**Source data**
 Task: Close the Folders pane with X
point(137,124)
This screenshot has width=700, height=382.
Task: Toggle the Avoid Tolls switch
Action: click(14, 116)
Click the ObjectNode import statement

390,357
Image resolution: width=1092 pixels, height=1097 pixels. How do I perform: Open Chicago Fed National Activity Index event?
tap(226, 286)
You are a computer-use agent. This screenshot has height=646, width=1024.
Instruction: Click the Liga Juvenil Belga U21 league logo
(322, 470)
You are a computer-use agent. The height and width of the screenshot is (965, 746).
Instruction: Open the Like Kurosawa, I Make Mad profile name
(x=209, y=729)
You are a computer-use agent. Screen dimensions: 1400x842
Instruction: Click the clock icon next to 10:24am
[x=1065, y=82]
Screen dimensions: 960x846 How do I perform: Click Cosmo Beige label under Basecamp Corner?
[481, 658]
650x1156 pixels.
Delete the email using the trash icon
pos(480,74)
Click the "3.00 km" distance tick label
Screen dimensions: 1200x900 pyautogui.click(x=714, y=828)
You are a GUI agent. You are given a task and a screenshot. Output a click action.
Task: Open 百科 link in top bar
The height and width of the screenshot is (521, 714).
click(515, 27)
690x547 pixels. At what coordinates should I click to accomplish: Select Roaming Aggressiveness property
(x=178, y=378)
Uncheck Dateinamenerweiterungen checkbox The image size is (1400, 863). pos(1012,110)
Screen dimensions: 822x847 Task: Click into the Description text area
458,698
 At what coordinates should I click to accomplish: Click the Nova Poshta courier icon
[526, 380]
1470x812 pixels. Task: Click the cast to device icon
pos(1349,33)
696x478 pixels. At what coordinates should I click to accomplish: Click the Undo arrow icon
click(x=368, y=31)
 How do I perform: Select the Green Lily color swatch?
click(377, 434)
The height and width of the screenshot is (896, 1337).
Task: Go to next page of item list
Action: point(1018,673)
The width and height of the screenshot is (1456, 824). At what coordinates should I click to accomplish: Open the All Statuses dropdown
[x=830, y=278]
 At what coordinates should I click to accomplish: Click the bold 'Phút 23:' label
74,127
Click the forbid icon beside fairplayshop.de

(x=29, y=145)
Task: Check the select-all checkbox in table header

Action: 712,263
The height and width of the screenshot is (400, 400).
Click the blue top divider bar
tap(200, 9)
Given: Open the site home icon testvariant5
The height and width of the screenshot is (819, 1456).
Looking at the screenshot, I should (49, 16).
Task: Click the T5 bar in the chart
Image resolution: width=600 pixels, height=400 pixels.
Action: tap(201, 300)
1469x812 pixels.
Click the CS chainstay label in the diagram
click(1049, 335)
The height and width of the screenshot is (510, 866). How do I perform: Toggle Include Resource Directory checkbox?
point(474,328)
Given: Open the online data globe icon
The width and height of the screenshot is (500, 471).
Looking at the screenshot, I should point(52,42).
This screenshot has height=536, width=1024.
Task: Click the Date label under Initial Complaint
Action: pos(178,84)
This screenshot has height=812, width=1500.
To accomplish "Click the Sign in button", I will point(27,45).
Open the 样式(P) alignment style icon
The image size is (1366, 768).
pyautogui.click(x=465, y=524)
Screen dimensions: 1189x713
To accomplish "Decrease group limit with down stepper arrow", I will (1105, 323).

**What is expected**
I'd like all of the entries written out again exactly as they appear above.

**Result of the task**
 Task: Close the Folders pane with X
point(137,124)
This screenshot has width=700, height=382.
Task: Toggle the Avoid Tolls switch
Action: click(14, 116)
Click the ObjectNode import statement

390,357
Image resolution: width=1092 pixels, height=1097 pixels. How do I perform: Open Chicago Fed National Activity Index event?
tap(226, 286)
You are a computer-use agent. This screenshot has height=646, width=1024.
Instruction: Click the Liga Juvenil Belga U21 league logo
(322, 470)
You are a computer-use agent. The height and width of the screenshot is (965, 746).
Instruction: Open the Like Kurosawa, I Make Mad profile name
(x=209, y=729)
You are a computer-use agent. Screen dimensions: 1400x842
Instruction: Click the clock icon next to 10:24am
[x=1065, y=82]
Screen dimensions: 960x846 How do I perform: Click Cosmo Beige label under Basecamp Corner?
[481, 658]
650x1156 pixels.
Delete the email using the trash icon
pos(480,74)
Click the "3.00 km" distance tick label
Screen dimensions: 1200x900 pyautogui.click(x=714, y=828)
You are a GUI agent. You are given a task and a screenshot. Output a click action.
Task: Open 百科 link in top bar
The height and width of the screenshot is (521, 714).
click(515, 27)
690x547 pixels. At what coordinates should I click to accomplish: Select Roaming Aggressiveness property
(x=178, y=378)
Uncheck Dateinamenerweiterungen checkbox The image size is (1400, 863). pos(1012,110)
Screen dimensions: 822x847 Task: Click into the Description text area
458,698
 At what coordinates should I click to accomplish: Click the Nova Poshta courier icon
[526, 380]
1470x812 pixels. Task: Click the cast to device icon
pos(1349,33)
696x478 pixels. At what coordinates should I click to accomplish: Click the Undo arrow icon
click(x=368, y=31)
 How do I perform: Select the Green Lily color swatch?
click(377, 434)
The height and width of the screenshot is (896, 1337).
Task: Go to next page of item list
Action: point(1018,673)
The width and height of the screenshot is (1456, 824). At what coordinates should I click to accomplish: Open the All Statuses dropdown
[x=830, y=278]
 At what coordinates should I click to accomplish: Click the bold 'Phút 23:' label
74,127
Click the forbid icon beside fairplayshop.de

(x=29, y=145)
Task: Check the select-all checkbox in table header

Action: 712,263
The height and width of the screenshot is (400, 400).
Click the blue top divider bar
tap(200, 9)
Given: Open the site home icon testvariant5
The height and width of the screenshot is (819, 1456).
Looking at the screenshot, I should (49, 16).
Task: Click the T5 bar in the chart
Image resolution: width=600 pixels, height=400 pixels.
Action: tap(201, 300)
1469x812 pixels.
Click the CS chainstay label in the diagram
click(1049, 335)
The height and width of the screenshot is (510, 866). How do I perform: Toggle Include Resource Directory checkbox?
point(474,328)
Given: Open the online data globe icon
The width and height of the screenshot is (500, 471).
Looking at the screenshot, I should point(52,42).
This screenshot has height=536, width=1024.
Task: Click the Date label under Initial Complaint
Action: pos(178,84)
This screenshot has height=812, width=1500.
To accomplish "Click the Sign in button", I will point(27,45).
Open the 样式(P) alignment style icon
The image size is (1366, 768).
pyautogui.click(x=465, y=524)
Screen dimensions: 1189x713
To accomplish "Decrease group limit with down stepper arrow", I will (1105, 323).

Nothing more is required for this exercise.